I was lucky enough to recieve an advance review copy of Neil Miller's book Banned in Boston, which tells the story of the New England Watch & Ward Society -- a privately-funded organization that, throughout the early 20th century, had tacit permission from local, state, and federal officials to police "obscenity" throughout the Northeast. Some of Miller's primary sources are held here at the Society and I wrote a post about one of those collections, the Godfrey Lowell Cabot papers. I'm also planning a future Object of the Month display around one of the items in this collection I didn't talk about: the deposition of a woman named Nellie Keefe who describes being sexually assaulted by a doctor whom she had sought out to treat her "nerves."
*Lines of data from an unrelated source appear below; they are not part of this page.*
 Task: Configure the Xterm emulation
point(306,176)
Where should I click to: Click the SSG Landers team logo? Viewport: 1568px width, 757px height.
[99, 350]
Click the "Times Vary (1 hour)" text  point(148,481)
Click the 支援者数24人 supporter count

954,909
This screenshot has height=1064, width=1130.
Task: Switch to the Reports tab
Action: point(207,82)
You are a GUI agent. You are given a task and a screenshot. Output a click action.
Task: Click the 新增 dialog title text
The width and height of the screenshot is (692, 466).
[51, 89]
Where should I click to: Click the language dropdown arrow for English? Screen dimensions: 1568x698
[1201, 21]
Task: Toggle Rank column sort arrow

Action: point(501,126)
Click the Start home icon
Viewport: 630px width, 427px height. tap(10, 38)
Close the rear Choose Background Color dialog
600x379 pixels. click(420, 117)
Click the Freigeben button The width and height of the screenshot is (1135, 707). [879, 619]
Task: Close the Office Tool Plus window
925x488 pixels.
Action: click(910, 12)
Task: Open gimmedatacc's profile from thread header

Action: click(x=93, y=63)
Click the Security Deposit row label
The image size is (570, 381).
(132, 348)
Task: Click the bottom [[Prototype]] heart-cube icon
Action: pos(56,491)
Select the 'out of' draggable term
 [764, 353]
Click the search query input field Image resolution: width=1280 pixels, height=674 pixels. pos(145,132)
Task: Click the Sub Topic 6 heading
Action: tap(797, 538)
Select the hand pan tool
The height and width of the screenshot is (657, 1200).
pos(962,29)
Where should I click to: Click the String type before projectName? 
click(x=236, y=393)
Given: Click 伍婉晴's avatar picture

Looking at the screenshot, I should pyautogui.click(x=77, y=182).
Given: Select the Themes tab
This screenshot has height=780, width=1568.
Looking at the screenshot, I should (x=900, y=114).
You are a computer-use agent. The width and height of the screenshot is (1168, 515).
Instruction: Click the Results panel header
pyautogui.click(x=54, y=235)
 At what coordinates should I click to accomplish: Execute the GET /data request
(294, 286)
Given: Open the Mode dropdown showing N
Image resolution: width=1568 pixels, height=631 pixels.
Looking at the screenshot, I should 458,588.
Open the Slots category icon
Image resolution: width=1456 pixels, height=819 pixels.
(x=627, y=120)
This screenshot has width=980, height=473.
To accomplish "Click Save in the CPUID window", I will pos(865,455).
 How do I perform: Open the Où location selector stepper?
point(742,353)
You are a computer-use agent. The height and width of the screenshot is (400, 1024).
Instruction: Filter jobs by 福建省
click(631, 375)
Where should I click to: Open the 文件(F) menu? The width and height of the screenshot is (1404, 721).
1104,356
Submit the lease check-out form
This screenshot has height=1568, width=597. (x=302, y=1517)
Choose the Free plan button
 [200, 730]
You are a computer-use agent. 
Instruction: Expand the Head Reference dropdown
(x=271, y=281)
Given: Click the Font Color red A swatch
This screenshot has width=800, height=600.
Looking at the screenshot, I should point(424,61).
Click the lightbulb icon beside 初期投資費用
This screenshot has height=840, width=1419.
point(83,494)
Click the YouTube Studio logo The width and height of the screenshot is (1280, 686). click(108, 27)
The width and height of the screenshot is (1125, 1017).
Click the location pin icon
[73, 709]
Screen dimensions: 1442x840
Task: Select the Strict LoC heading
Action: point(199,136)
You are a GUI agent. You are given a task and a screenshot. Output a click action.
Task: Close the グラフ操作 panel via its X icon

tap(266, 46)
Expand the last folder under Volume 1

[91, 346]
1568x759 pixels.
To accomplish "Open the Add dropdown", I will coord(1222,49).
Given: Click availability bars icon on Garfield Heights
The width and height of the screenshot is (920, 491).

I attended two brown bag lunch talks during the first week of March. The first was a presentation by staff from the Adams papers about the Adams family's response to the French Revolution. The second was delivered by short-term fellow Mary Kelley, from the University of Michigan, who discussed her current research into how reading and writing practices operated to mediate kinship and friendship ties in the Early Republic. Post link to come in the next "from the archives" installment (since I was dilatory in writing it up).
As Mary Kelley was leaving us, another short-term fellow, Brian Gratton, arrived from Arizona State University to begin his work on Senator Henry Cabot Lodge and immigration restriction during the early twentieth century. Watch for a write-up of his brown bag discussion in the next round-up.